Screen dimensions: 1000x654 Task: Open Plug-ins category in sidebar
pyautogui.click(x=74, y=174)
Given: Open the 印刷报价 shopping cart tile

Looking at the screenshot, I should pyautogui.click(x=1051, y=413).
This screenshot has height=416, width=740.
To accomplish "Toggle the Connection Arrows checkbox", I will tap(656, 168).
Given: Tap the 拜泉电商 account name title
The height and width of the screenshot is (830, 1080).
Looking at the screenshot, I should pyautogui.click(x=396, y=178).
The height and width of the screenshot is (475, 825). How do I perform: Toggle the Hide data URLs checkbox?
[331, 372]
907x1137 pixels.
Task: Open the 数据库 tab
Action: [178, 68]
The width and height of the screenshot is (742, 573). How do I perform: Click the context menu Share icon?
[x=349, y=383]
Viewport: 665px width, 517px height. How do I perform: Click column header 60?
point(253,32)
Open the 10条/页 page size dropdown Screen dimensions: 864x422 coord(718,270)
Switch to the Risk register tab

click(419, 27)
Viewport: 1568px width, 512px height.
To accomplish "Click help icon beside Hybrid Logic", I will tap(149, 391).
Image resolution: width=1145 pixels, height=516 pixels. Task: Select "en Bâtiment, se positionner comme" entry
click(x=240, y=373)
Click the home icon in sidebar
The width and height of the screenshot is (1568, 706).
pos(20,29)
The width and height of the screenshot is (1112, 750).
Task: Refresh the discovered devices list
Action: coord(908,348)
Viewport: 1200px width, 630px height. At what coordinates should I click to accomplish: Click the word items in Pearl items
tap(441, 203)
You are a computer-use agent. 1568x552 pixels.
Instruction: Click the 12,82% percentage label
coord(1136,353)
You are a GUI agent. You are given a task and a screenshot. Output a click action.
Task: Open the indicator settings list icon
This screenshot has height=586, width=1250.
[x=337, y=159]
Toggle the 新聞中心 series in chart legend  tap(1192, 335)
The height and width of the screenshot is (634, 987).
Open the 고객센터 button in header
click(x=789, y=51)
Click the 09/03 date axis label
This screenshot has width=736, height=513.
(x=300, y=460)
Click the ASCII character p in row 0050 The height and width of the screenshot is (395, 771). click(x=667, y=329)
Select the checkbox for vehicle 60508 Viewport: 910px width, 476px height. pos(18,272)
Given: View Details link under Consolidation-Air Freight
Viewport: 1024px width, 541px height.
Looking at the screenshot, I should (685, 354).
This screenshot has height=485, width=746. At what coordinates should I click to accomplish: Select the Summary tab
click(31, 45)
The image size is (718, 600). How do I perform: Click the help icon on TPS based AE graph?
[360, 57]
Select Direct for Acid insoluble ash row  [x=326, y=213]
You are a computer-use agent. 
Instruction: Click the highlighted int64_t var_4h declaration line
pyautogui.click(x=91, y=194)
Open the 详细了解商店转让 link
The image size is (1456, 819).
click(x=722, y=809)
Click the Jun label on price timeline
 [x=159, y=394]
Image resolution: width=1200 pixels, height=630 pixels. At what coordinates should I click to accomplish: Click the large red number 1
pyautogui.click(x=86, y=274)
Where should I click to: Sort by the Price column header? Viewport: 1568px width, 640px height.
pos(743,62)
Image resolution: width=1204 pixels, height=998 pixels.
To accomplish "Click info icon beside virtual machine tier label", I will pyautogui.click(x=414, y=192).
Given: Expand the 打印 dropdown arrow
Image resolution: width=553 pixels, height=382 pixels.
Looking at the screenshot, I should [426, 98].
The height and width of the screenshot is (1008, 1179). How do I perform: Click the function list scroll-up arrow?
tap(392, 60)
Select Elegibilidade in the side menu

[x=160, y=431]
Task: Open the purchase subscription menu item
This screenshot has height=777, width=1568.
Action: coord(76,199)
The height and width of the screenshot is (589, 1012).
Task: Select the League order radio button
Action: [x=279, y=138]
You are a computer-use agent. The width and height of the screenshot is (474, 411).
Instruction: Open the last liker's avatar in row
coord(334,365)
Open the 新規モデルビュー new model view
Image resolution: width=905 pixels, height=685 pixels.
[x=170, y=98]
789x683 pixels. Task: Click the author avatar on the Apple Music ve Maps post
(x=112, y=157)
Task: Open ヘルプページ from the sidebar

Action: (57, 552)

-=-=-

GOAL OF THE EXERCISE
Reproduce all of the material above without alteration.

EXERCISE RESPONSE
Screen dimensions: 1000x654 Task: Open Plug-ins category in sidebar
pyautogui.click(x=74, y=174)
Given: Open the 印刷报价 shopping cart tile

Looking at the screenshot, I should pyautogui.click(x=1051, y=413).
This screenshot has height=416, width=740.
To accomplish "Toggle the Connection Arrows checkbox", I will tap(656, 168).
Given: Tap the 拜泉电商 account name title
The height and width of the screenshot is (830, 1080).
Looking at the screenshot, I should pyautogui.click(x=396, y=178).
The height and width of the screenshot is (475, 825). How do I perform: Toggle the Hide data URLs checkbox?
[331, 372]
907x1137 pixels.
Task: Open the 数据库 tab
Action: [178, 68]
The width and height of the screenshot is (742, 573). How do I perform: Click the context menu Share icon?
[x=349, y=383]
Viewport: 665px width, 517px height. How do I perform: Click column header 60?
point(253,32)
Open the 10条/页 page size dropdown Screen dimensions: 864x422 coord(718,270)
Switch to the Risk register tab

click(419, 27)
Viewport: 1568px width, 512px height.
To accomplish "Click help icon beside Hybrid Logic", I will tap(149, 391).
Image resolution: width=1145 pixels, height=516 pixels. Task: Select "en Bâtiment, se positionner comme" entry
click(x=240, y=373)
Click the home icon in sidebar
The width and height of the screenshot is (1568, 706).
pos(20,29)
The width and height of the screenshot is (1112, 750).
Task: Refresh the discovered devices list
Action: coord(908,348)
Viewport: 1200px width, 630px height. At what coordinates should I click to accomplish: Click the word items in Pearl items
tap(441, 203)
You are a computer-use agent. 1568x552 pixels.
Instruction: Click the 12,82% percentage label
coord(1136,353)
You are a GUI agent. You are given a task and a screenshot. Output a click action.
Task: Open the indicator settings list icon
This screenshot has height=586, width=1250.
[x=337, y=159]
Toggle the 新聞中心 series in chart legend  tap(1192, 335)
The height and width of the screenshot is (634, 987).
Open the 고객센터 button in header
click(x=789, y=51)
Click the 09/03 date axis label
This screenshot has width=736, height=513.
(x=300, y=460)
Click the ASCII character p in row 0050 The height and width of the screenshot is (395, 771). click(x=667, y=329)
Select the checkbox for vehicle 60508 Viewport: 910px width, 476px height. pos(18,272)
Given: View Details link under Consolidation-Air Freight
Viewport: 1024px width, 541px height.
Looking at the screenshot, I should (685, 354).
This screenshot has height=485, width=746. At what coordinates should I click to accomplish: Select the Summary tab
click(31, 45)
The image size is (718, 600). How do I perform: Click the help icon on TPS based AE graph?
[360, 57]
Select Direct for Acid insoluble ash row  [x=326, y=213]
You are a computer-use agent. 
Instruction: Click the highlighted int64_t var_4h declaration line
pyautogui.click(x=91, y=194)
Open the 详细了解商店转让 link
The image size is (1456, 819).
click(x=722, y=809)
Click the Jun label on price timeline
 [x=159, y=394]
Image resolution: width=1200 pixels, height=630 pixels. At what coordinates should I click to accomplish: Click the large red number 1
pyautogui.click(x=86, y=274)
Where should I click to: Sort by the Price column header? Viewport: 1568px width, 640px height.
pos(743,62)
Image resolution: width=1204 pixels, height=998 pixels.
To accomplish "Click info icon beside virtual machine tier label", I will pyautogui.click(x=414, y=192).
Given: Expand the 打印 dropdown arrow
Image resolution: width=553 pixels, height=382 pixels.
Looking at the screenshot, I should [426, 98].
The height and width of the screenshot is (1008, 1179). How do I perform: Click the function list scroll-up arrow?
tap(392, 60)
Select Elegibilidade in the side menu

[x=160, y=431]
Task: Open the purchase subscription menu item
This screenshot has height=777, width=1568.
Action: coord(76,199)
The height and width of the screenshot is (589, 1012).
Task: Select the League order radio button
Action: [x=279, y=138]
You are a computer-use agent. The width and height of the screenshot is (474, 411).
Instruction: Open the last liker's avatar in row
coord(334,365)
Open the 新規モデルビュー new model view
Image resolution: width=905 pixels, height=685 pixels.
[x=170, y=98]
789x683 pixels. Task: Click the author avatar on the Apple Music ve Maps post
(x=112, y=157)
Task: Open ヘルプページ from the sidebar

Action: (57, 552)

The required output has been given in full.